Update every item below by replacing "Select" with "Choose" and keeping all other text unchanged. Omit the pictures from your answer.
>> START
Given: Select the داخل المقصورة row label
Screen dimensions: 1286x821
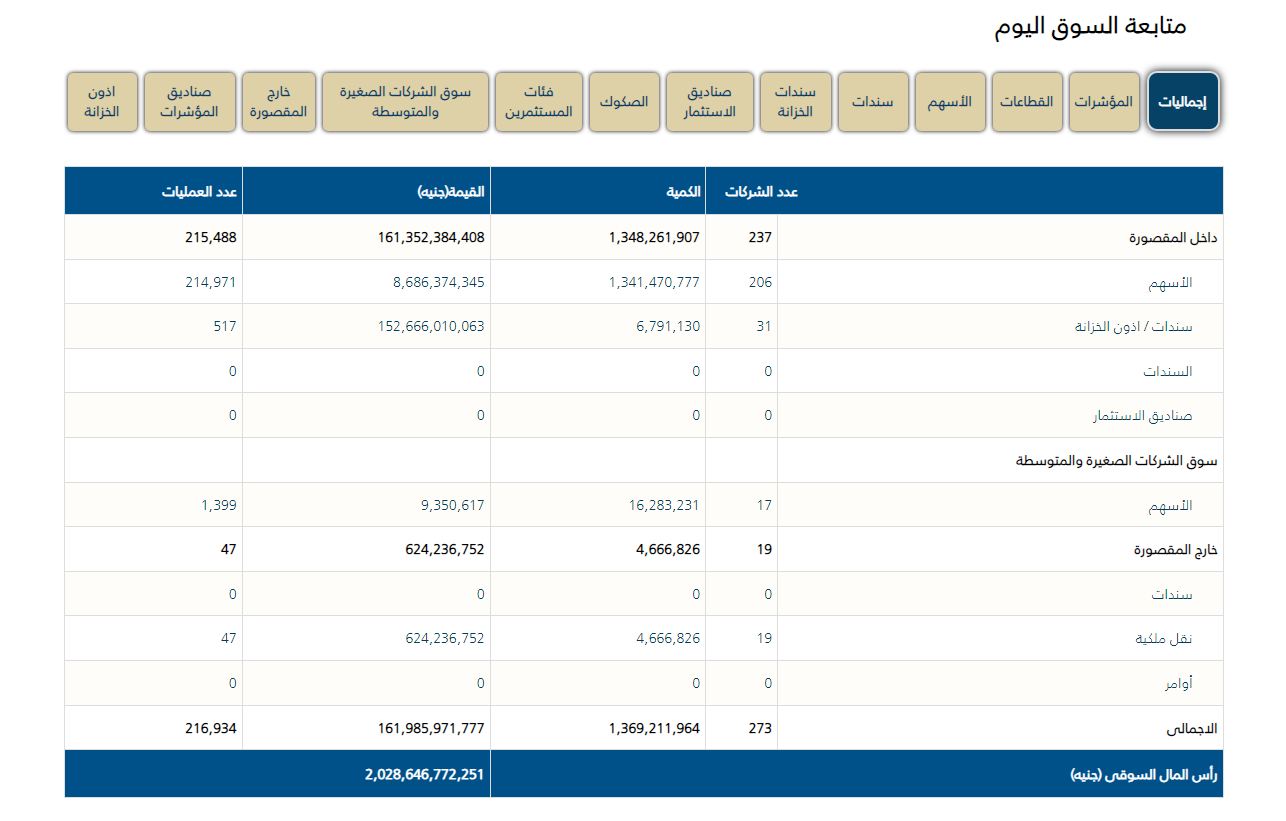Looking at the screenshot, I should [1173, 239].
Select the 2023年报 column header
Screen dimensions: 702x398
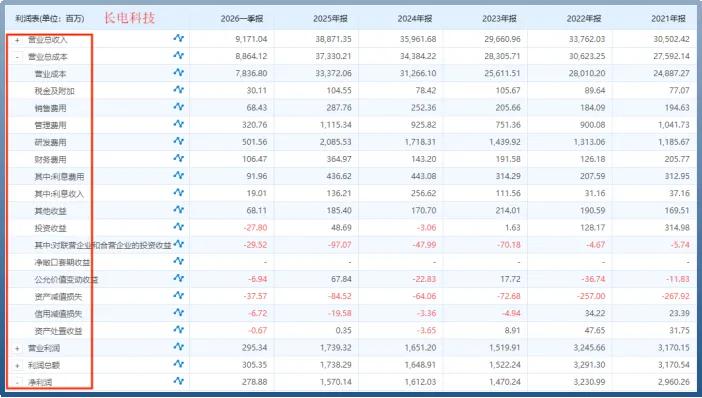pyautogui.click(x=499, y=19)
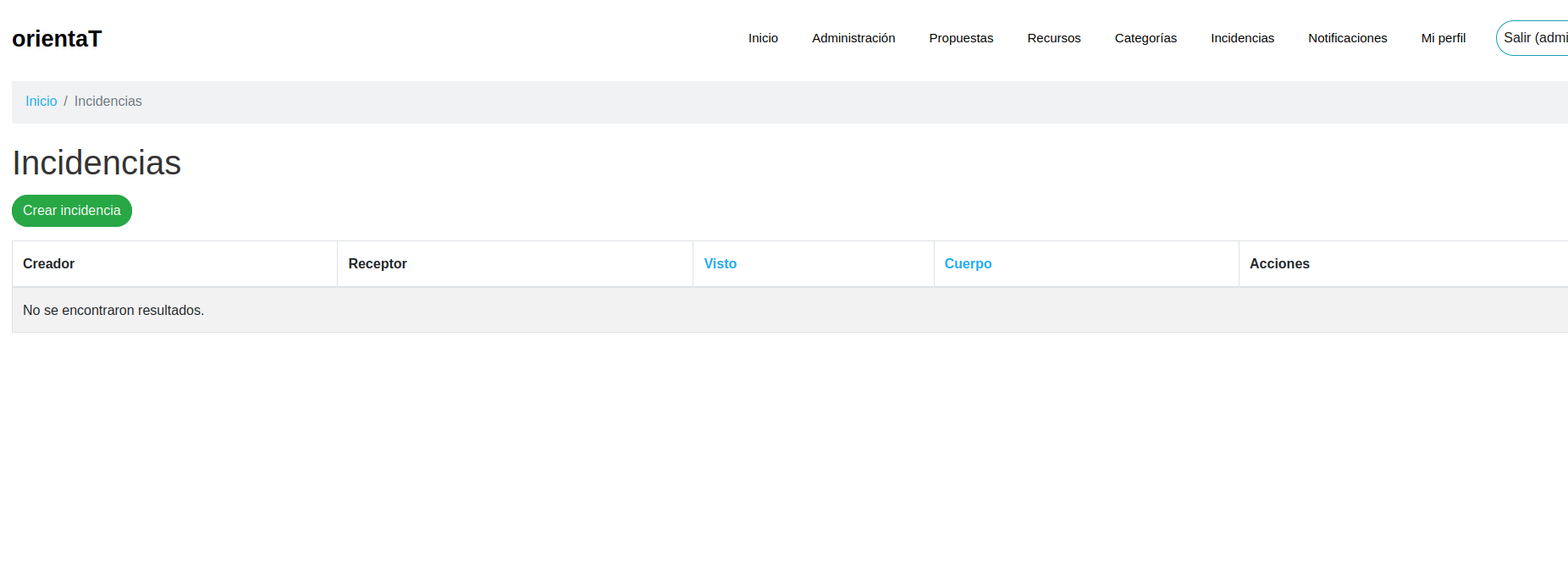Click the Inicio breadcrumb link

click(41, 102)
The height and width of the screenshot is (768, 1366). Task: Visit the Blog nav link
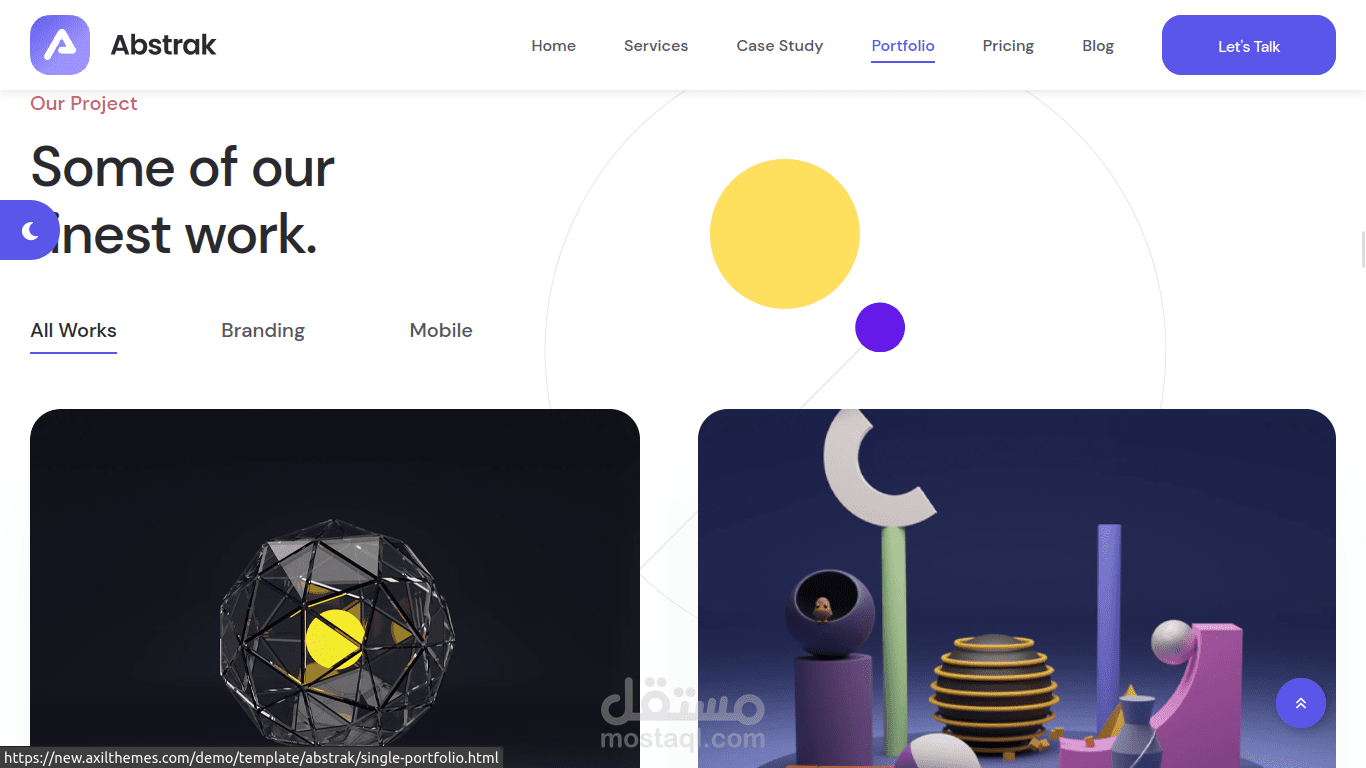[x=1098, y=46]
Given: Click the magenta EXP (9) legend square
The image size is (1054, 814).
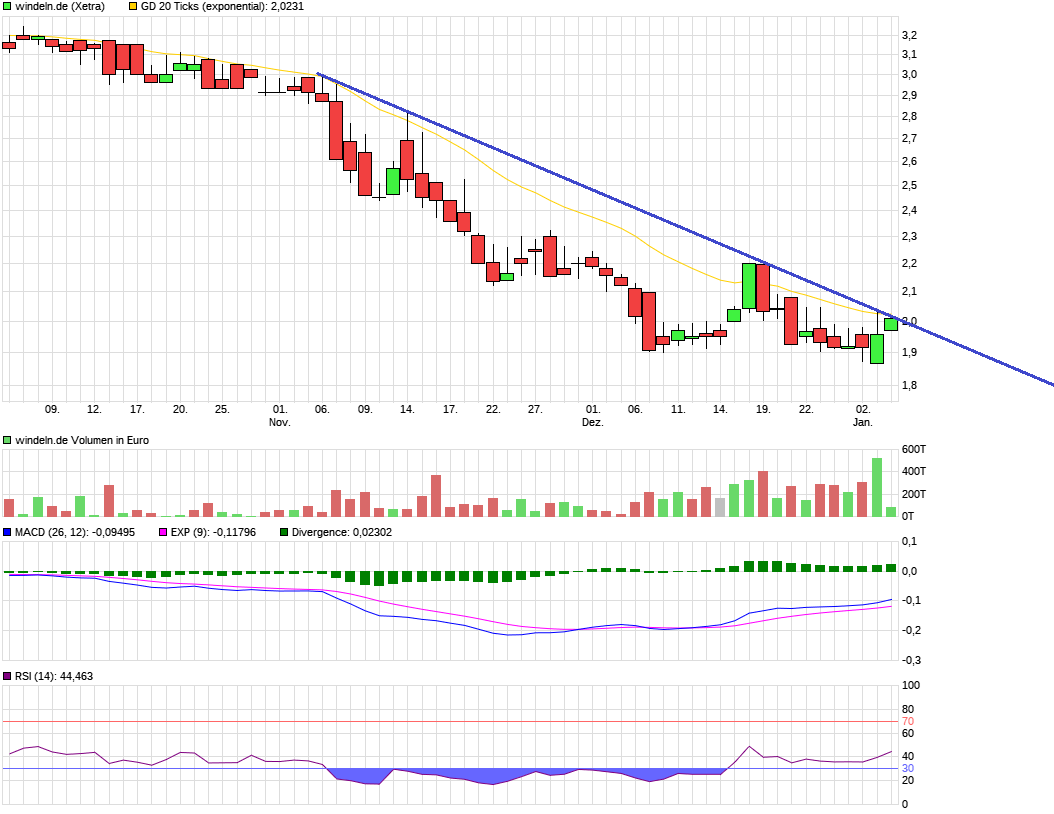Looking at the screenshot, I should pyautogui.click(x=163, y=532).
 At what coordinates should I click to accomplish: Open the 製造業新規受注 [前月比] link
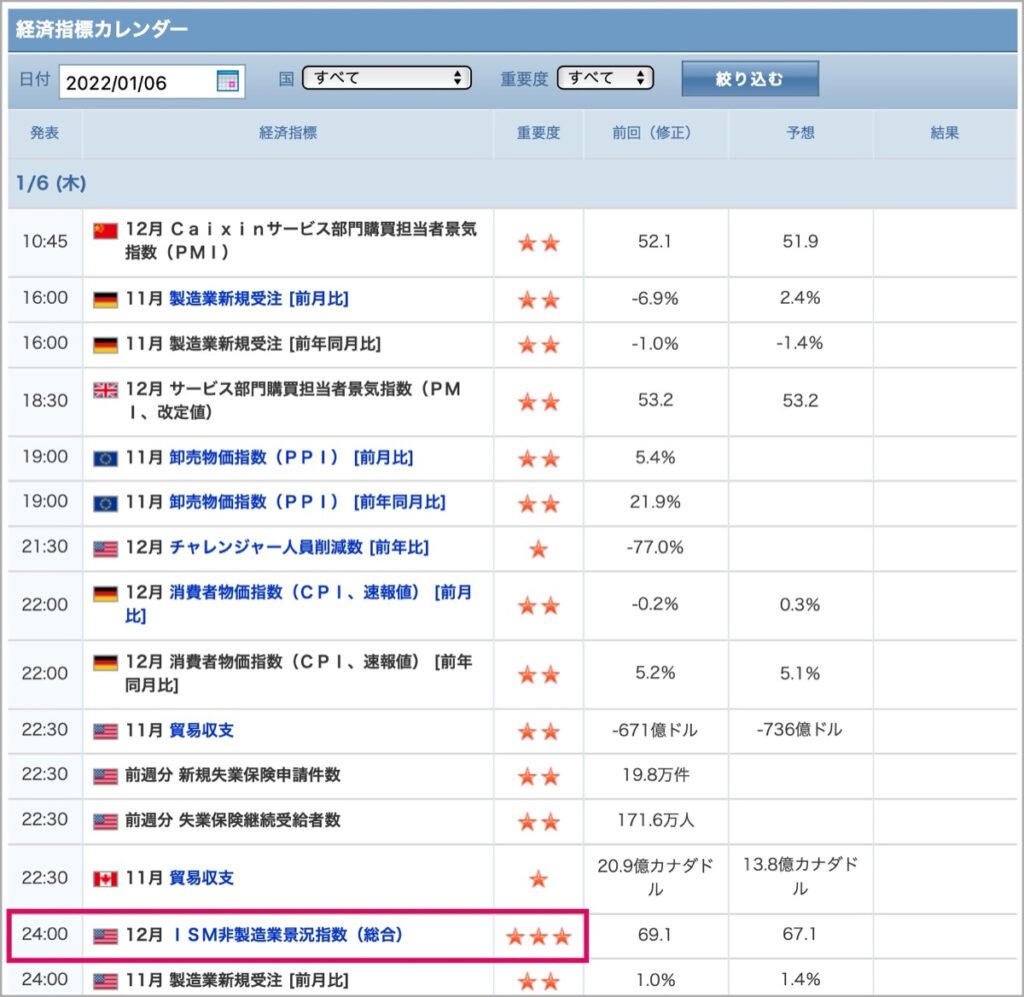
>> END
*Written solution*:
Given: Choose the داخل المقصورة row label
Screen dimensions: 1286x821
Looking at the screenshot, I should [1173, 239].
Choose the 2023年报 column header
Screen dimensions: 702x398
pyautogui.click(x=499, y=19)
Click the Inicio breadcrumb link

click(41, 102)
The height and width of the screenshot is (768, 1366). Task: Visit the Blog nav link
[x=1098, y=46]
Given: Click the magenta EXP (9) legend square
The image size is (1054, 814).
Looking at the screenshot, I should pyautogui.click(x=163, y=532).
 At what coordinates should I click to accomplish: Open the 製造業新規受注 [前月比] link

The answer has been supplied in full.